Further, in the continuous drawing test, as shown in FIG. 2, when the tool steel mold and the hard chrome plating mold were used, the drawing force was greatly increased from the second time. In the case of using the processing mold, the drawing force does not change even at the 30th time, and in the case of the former two molds, the scratches that are attributed to "galling" are clearly recognized over the entire outer peripheral surface of the processed product. On the other hand, in the case of the mold according to the present invention, no damage was seen on the outer surface of the processed product, and the processed product remained smooth.

[0023]

As described above, according to the present invention,
Plastic working, especially difficult-to-machine materials such as titanium
Moreover, it can be processed with a good surface condition. Thereby, there is an advantage that rationalization such as shortening of the plastic working step and omitting post-working can be achieved.

[Brief description of the drawings]

FIG. 1 is a graph showing a relationship between a drawing ratio (D / d) and a maximum drawing force in deep drawing of a pure titanium material (JIS TP28C).

FIG. 2 is a graph showing a change in maximum drawing force in continuous drawing of a pure titanium material (JIS TP28C).

Continuation of front page (56) References JP-A-4-235292 (JP, A) JP-A-51-122632 (JP, A) JP-A-63-203221 (JP, A) JP-A-63-203792 (JP) , A) (58) Fields investigated (Int.

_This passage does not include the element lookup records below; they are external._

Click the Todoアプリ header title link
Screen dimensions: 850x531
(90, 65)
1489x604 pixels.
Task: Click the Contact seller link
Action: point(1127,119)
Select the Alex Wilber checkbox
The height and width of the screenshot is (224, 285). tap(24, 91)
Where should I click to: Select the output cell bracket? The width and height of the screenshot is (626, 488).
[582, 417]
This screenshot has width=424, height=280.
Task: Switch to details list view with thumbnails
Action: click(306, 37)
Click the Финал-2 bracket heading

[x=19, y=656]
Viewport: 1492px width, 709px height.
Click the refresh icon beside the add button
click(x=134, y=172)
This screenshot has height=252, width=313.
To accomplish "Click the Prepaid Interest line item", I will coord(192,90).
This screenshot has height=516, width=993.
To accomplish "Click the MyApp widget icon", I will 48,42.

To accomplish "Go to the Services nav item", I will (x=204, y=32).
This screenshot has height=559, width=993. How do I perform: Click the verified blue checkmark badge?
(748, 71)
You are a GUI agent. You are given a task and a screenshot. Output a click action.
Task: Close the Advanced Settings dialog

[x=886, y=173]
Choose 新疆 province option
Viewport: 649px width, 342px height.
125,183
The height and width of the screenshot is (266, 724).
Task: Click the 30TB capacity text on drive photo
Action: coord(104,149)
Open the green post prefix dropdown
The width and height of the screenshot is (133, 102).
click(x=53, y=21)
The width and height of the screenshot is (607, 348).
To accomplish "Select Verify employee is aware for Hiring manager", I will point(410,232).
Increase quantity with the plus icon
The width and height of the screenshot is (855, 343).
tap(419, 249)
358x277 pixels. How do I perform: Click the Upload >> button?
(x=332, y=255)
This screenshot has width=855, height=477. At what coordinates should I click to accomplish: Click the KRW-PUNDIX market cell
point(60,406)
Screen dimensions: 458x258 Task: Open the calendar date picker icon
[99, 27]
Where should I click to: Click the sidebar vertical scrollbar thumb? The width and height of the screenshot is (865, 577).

Cl. ⁷ , DB name) B21D 37/20 B21D 37/01 C25D 5/26 C25D 5/50 C25D 7/00

Claims (2)

(57) [Claims] 1. A metal for metal plastic working, wherein an intermetallic compound layer is formed on the surface of a mold after forming a layer containing tin on the surface of a mold made of an iron-based material and then performing a heat treatment. Type processing method. 2. A method of forming an intermetallic compound layer on the surface of a steel mold by subjecting the surface of the steel mold to copper plating or nickel plating, applying tin plating or tin-zinc alloy plating, and then performing heat treatment. A mold processing method for plastic working of titanium material, characterized by the following.